O registro que aqui faço vai além da homenagem que a ele devemos todos e, tendo-o como símbolo,  destaca a valentia de muitos que, nos beiradões tradicionais e ao longo deste canto da bela Amazônia, enfrentaram com galhardia, coragem e determinação o desafio de fazer educação de verdade pisando o solo seco do leito de rio vazio, sem nem mesmo poder usar o remo como força motriz de seus deslocamentos.

Também tivemos conquistas inusitadas, Rebeca campeã do mundo e  nossos ginastas garantindo vagas nas olimpíadas que estão a vir,  o skate de nossa Fadinha, o surfe, o volei  de Gabi e de Darlan,  e não foi menor o êxito de nossos paratletas, que já fizeram do Brasil o maior vencedor de provas de diferentes modalidades, nas pistas frias do atletismo,  como nas águas das piscinas olímpicas do planeta.

 E se de vitórias cuido, neste já saudoso 2023, eis que ponho em relevo, propositadamente neste final de texto, extraordinário trabalho desenvolvido por especialistas em oncologia em laboratórios da Universidade de São Paulo, de tantas tradições, cujas pesquisas conduziram à produção de medicação que promove a cura de duas espécies de câncer de medula óssea. Isto está nas páginas oficiais daquela Instituição, que já autoriza a inclusão de pacientes indicados por médicos e acompanhados dos respectivos relatórios de desenvolvimento da doença no rol dos que, mercê da bondade divina, haverão de sarar.

Terminando dezembro com essa conquista para a Humanidade, eis que na noite do 31 muitos farão alvas suas vestes para saudar Iemanjá, a rainha das águas para os que assim creem, outros dobrarão os joelhos em templos tradicionais de diferentes seitas, muitos se encontrarão com os que lhes são próximos e dividirão sonhos, desejos e promessas. Também haverá os que manterão conversa muda com a divindade, guardando leitos de hospitais, de casas de repouso ou de recuperação, decerto  tomados de esperança. E se farão brindes nas estrelas.

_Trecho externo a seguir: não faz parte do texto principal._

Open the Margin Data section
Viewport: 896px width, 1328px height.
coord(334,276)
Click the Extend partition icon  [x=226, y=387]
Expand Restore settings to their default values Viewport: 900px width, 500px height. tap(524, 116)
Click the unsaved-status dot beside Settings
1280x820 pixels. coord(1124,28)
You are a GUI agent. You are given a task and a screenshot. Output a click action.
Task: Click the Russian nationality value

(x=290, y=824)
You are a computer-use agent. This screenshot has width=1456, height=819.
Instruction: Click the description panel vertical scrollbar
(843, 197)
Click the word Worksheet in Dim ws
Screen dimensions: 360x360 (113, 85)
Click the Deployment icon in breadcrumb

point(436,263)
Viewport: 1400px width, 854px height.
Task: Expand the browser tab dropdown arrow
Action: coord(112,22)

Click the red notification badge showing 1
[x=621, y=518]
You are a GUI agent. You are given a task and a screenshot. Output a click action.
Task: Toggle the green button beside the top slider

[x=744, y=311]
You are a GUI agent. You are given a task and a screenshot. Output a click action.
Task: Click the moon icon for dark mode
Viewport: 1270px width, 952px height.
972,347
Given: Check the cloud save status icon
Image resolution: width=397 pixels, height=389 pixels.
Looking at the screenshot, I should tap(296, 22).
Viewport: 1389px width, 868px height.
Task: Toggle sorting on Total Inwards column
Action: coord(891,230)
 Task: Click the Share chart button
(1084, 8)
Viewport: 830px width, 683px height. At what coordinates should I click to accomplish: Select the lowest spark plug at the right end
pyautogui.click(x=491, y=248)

No primeiro minuto do novo ano, estarei em oração pelos que se foram e por todos os meus que abraçarei com carinho extremo e, então,  pedirei ao Pai que me conceda a graça suprema de ser tomado pela mão por nosso extraordinário Arthur Gabriel,  entre nós o mais jovem do clã, para caminharmos juntos na construção do que virá.

Para receber o tempo novo, vista de branco seu espírito e plante a beleza da paz!

Feliz Ano Novo!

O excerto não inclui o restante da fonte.